Even Ford acknowledged it was a difficult situation, saying the agreement would result in operating losses for fourth quarter of $125 million and of $200 million to $300 million for 2006, on top of special charges.

"I would say this is not a good thing, clearly," Ford chief financial officer Don Leclair said in a conference call. "It's a tough situation that we're in."

Calpine 5s soar 4.375 points

On the other end of the spectrum, Calpine Corp. revealed its intention early Wednesday to step up its debt reduction plans, including the possible cash payoff to 5% High Tides convertible preferreds holders. Calpine said it may pay off the $403 million issue to avoid further dilution if it was converted.

The news sent the preferred soaring 4.375 points to 45.375 but Calpine's 4.75% convertible bonds participated in the excitement in much smaller fashion, gaining about 2 points on the day to 53.25 bid, 55.25 offered. Calpine shares gained 66 cents on the day, or 33.33%, to close at $2.63.

"The news was good, but some of it wasn't really news, like how they are going to raise this money," such as selling U.S. oil and gas assets and a power plant in Europe, one buyside convert trader said.

Calpine said it will reduce debt by $3 billion of by year-end rather than year-end 2006 as originally announced, and will continue to trim its whopping $18 billion current debtload in 2006 and 2007.

"Calpine has set an aggressive and timely program to strengthen our financial and competitive position," said Calpine chief executive Peter Cartwright in a statement. "To operate effectively in a business environment that has changed dramatically over the last few years, we are reviewing all options to provide near-term results, while continuing to focus on long-term value. We have already recognized several attractive opportunities, which we expect will improve our operating cash flow."

Alternatives includes the sale of its 1,200-megawatt Saltend Energy Centre in Britain, which was put on the sale block some time ago and Calpine said it is nearly finished reviewing bids, and the possible sale of some or all of its domestic oil and natural gas assets.

"If they can come up with the money, they should flush out some of these bonds that are [trading] subpar, it would be smart," a sellside desk analyst said. "It's like flushing the toilet, where some of this paper is trading."

Delta drifts up on short covering

Lower risk of a liquidity crunch at Delta has sent convert arbitrageurs scrambling to cover short positions in the stock, a buyside convert trader observed Wednesday. Countering that, he said there has been some outright buying the convertibles, as heavy debt-for-equity swap negotiations from Delta are anticipated.

"I think they still file [bankruptcy], so I'm a seller" in the converts, he said. "They might make it through 2005, but when push comes to shove, I still say bankruptcy is probably still going to be the best way to restructure the debt."

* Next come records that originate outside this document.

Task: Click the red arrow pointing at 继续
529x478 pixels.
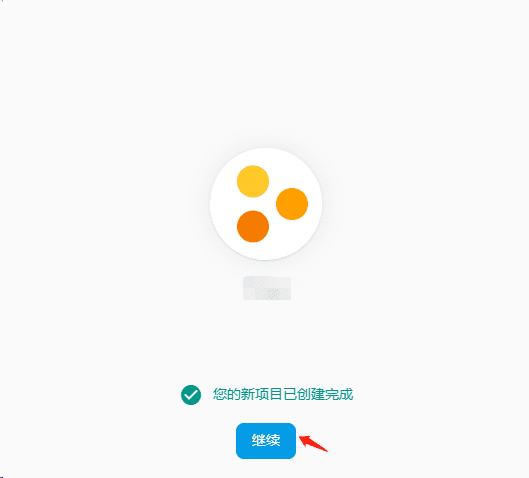Action: [x=313, y=443]
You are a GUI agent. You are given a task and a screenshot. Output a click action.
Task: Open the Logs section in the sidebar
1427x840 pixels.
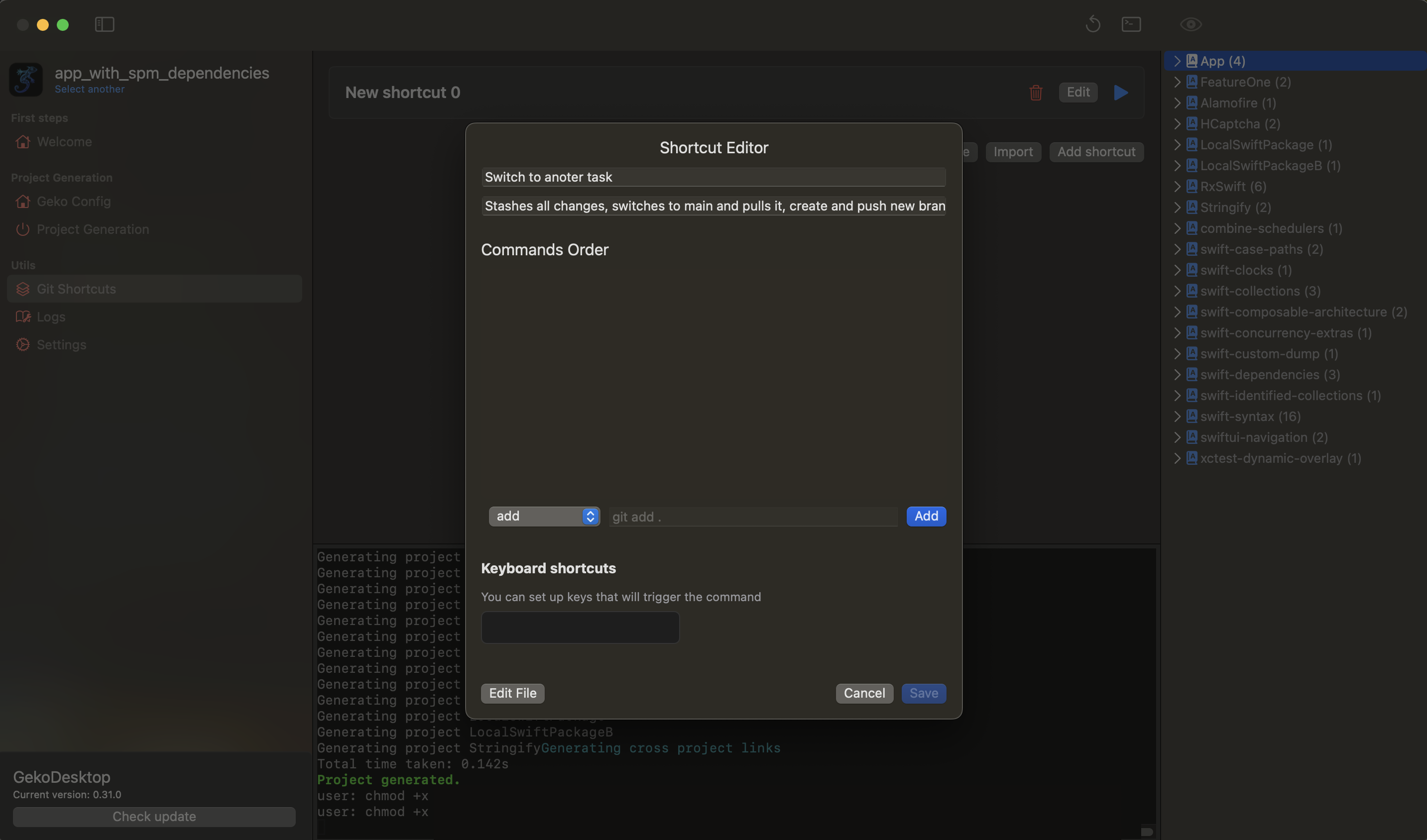click(51, 317)
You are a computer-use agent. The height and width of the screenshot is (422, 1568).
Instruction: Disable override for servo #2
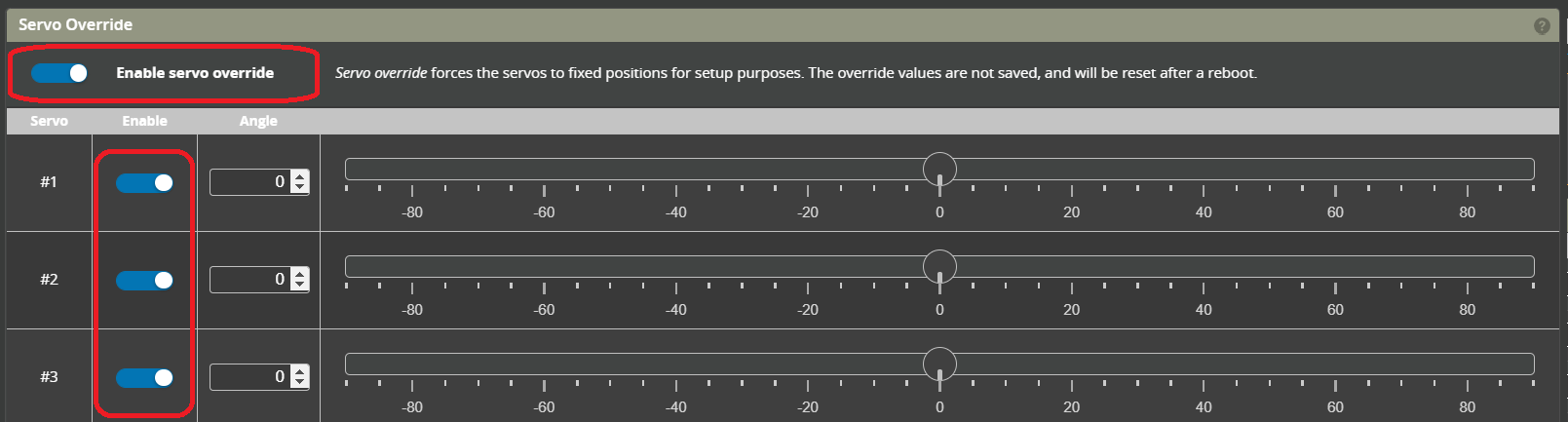(144, 281)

Delta shares gained 8 cents on the day, or 2.45%, to close Wednesday at $3.35. The trader described the Delta 8% converts as a quarter-point better with the 2.875% issue firming by a half-point.

The capital America West Holdings Corp. was able to procure for the acquisition of bankrupt US Airways Corp., namely vendor financing, has lifted the outlook for Delta to raise capital and thus ease its own liquidity crisis, the trader said.

One way Delta is likely to try to eliminate debt is more debt-for-equity swaps, onlookers have said. The company on Monday reported in an SEC filing that shareholders have approved the increase of the number of shares that the carrier can issue to 900 million from 450 million.